|
and TFT Color Display of the Myrinet-2000 Switches for Large Clusters |
Home | Introduction | Web Interface | TFT Display | Appendix | Glossary
The following maintenance procedures assume a basic knowledge of the features of the Web Interface and the TFT Color Display for the Myrinet-2000 Switches for Large Clusters.
How do I configure the monitoring line card (M3-MONITOR)?
Detailed instructions can be found in the following FAQ entry "How do I configure the monitoring line card (M3-MONITOR) in the M3-CLOS-ENCL/M3-CLOS-ENCL-B and/or M3-SPINE-ENCL/M3-SPINE-ENCL-B switch(es)?".
Can I assign a static IP address to the monitoring line card (M3-MONITOR)?
Yes, as of switch firmware v0.9.8.8 and later, you can assign a static IP address to the monitoring line card. Follow the instructions in Upgrade Monitoring Card Firmware, and then assign the static IP address as instructed in the FAQ entry "How do I configure the monitoring line card (M3-MONITOR) in the M3-CLOS-ENCL/M3-CLOS-ENCL-B and/or M3-SPINE-ENCL/M3-SPINE-ENCL-B switch(es)?".
How do I upgrade the firmware on the monitoring line card (M3-MONITOR)?
Detailed instructions can be found in the section entitled Upgrade Monitoring Card Firmware.
Also refer to How do we tell if the switch firmware is up-to-date?
How do we tell if the switch firmware is up-to-date?
The following procedure will determine if the switch firmware on the monitoring line card and the switch line cards is up-to-date.
firmware: v0.9.9.3 Jan 23 2007 13:34:49
Check the latest version of shipfs.img on the ftp site
If the switch firmware on the monitoring line card is not up-to-date, upgrade the monitoring line card firmware as detailed in the instructions in Update Monitoring Card Firmware.
Another way to determine the versions of the line card firmware on all switch line cards is to grep the web output.
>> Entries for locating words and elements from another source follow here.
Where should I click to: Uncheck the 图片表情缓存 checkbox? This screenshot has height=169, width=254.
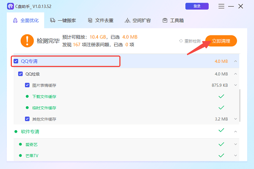point(27,86)
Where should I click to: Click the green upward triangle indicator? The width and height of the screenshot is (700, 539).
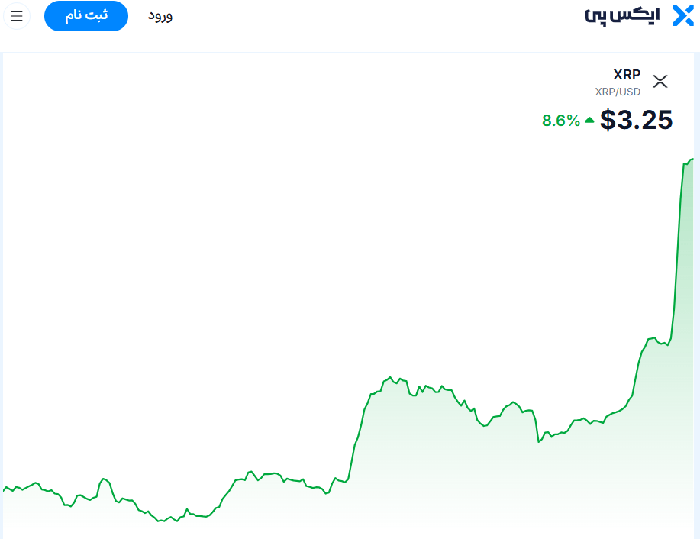(x=589, y=120)
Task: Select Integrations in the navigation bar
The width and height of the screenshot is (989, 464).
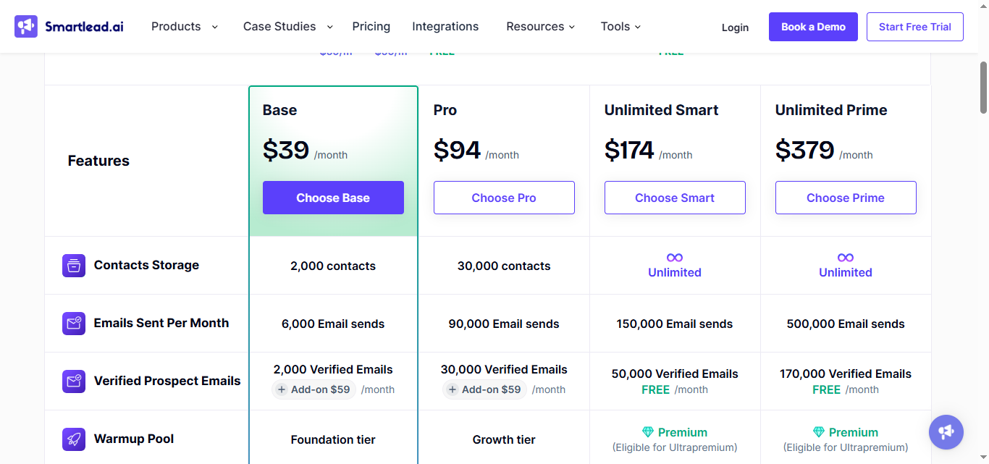Action: point(445,26)
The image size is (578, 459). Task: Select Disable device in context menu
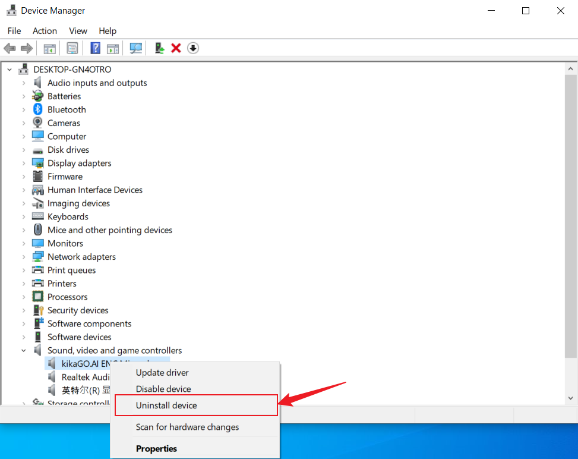coord(163,389)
infusion% lynx -source http://10.0.0.2/cgi/web.cgi\?all | grep firmware | grep Compiled firmware version: M3 Switch Firmware v3.0 Type: LCMONITOR Compiled on: Oct 7 2004 18:15:34 firmware version: M3 Switch Firmware v3.0 Type: LC16FX Compiled on: Nov 2 2004 13:49:55
Can I store/save the switch control settings on reboot?
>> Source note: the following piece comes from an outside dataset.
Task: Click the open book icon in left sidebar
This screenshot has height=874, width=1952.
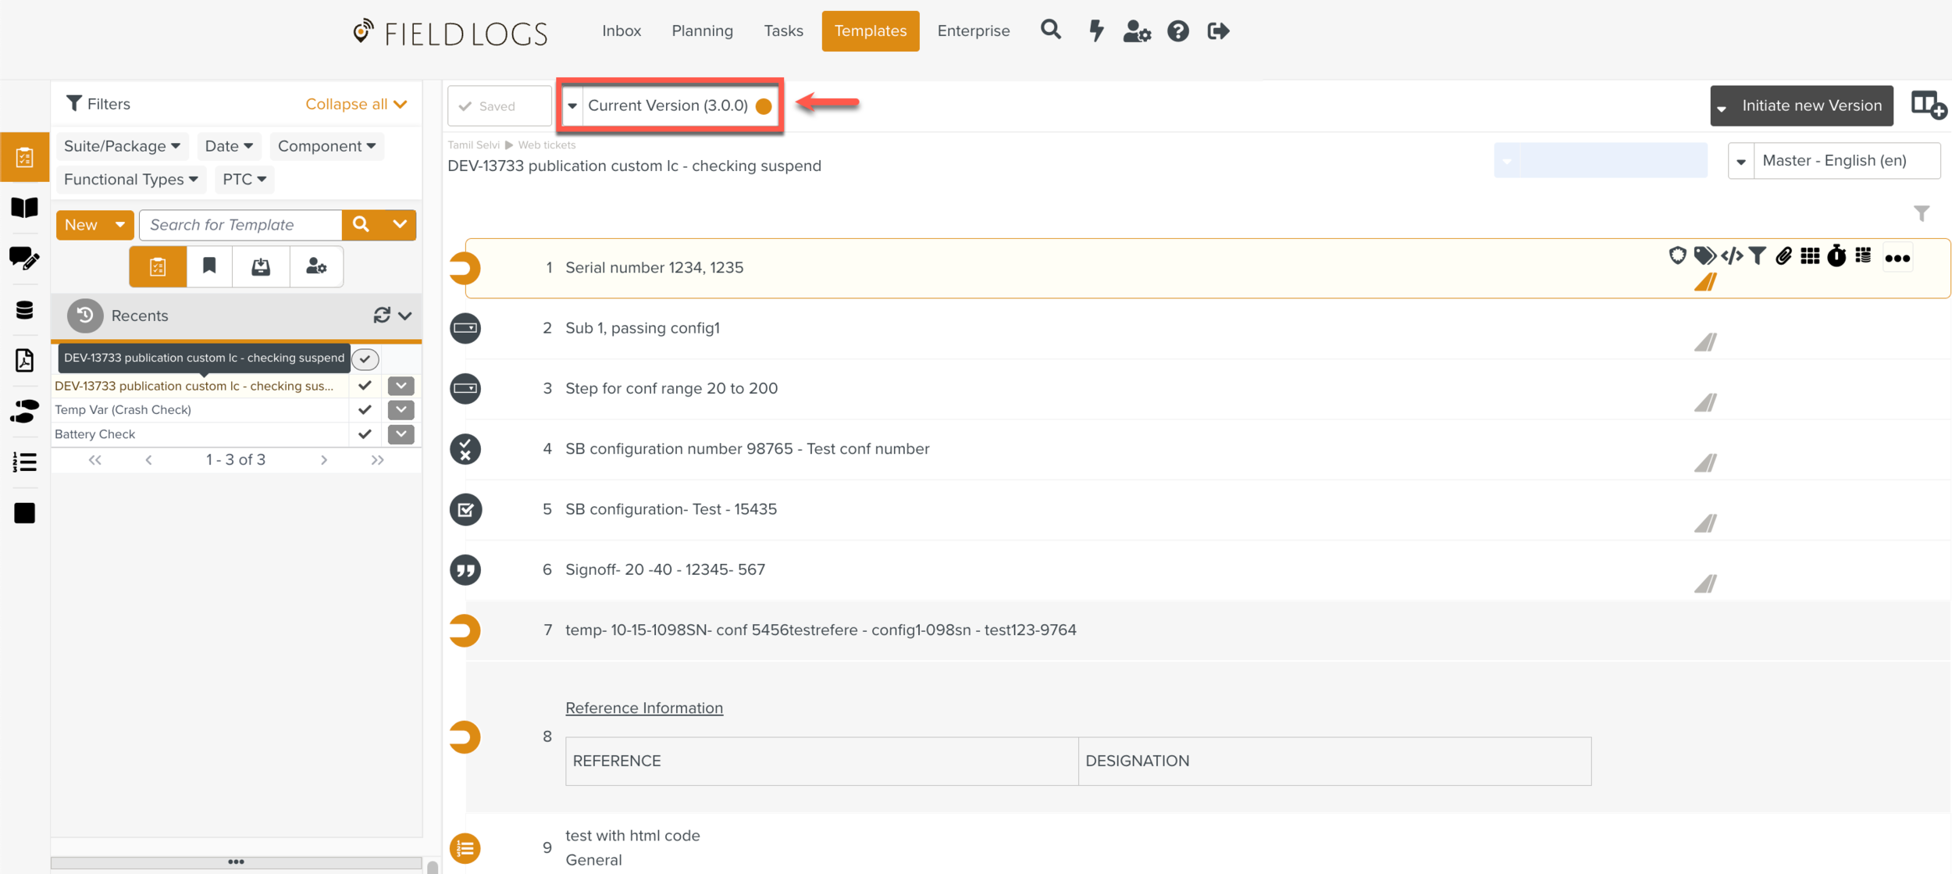Action: pyautogui.click(x=24, y=208)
Yes, as of switch firmware v0.9.8.8 and later, it is possible to store (save) switch control settings after a reboot. Refer to the FAQ entry How do I store / save switch control settings on M3-CLOS-ENCL/M3-CLOS-ENCL-B or M3-SPINE-ENCL/M3-SPINE-ENCL-B switches?.
How do I cable the inter-switch connections in a 512-node configuration with the Clos256 Switches?
Detailed instructions can be found in the FAQ entry How do I cable the inter-switch connections in a 512-node configuration with the Clos256 Switches?.
Can you provide examples of how to use the SNMP interface to the Clos256 Switches?
Yes. Detailed examples can be found in the FAQ entry Does the monitoring line card in the M3-CLOS-ENCL/M3-CLOS-ENCL-B and M3-SPINE-ENCL/M3-SPINE-ENCL-B switches support SNMP?.
One of the connected switch ports is not illuminated in green/yellow on the TFT color display.
Is the disconnected switch port (i.e., its virtual port is not illuminated on the TFT display) an sff port or a quad port?
If the disconnected switch port is an sff port follow these diagnostic procedures.
Make sure that the switch firmware (GM-2 or MX) has been installed properly on the host connected to that switch port. When the host software module has been loaded, the green LED on the host interface should be illuminated, and the TFT box associated with this switch port should be green. Check the kernel log (/var/log/messages) on that host for any errors that may have been encountered during the GM/MX installation process.
If the host software has been installed properly and the switch port TFT box is still not illuminated in green, try disconnecting and reconnecting the fiber cable (at both ends). Does the switch port TFT box illuminate green?
If the TFT box does not illuminate green, try a different fiber cable to see if the failure could be due to a damaged fiber cable. Does the TFT box illuminate green if you use a different fiber cable?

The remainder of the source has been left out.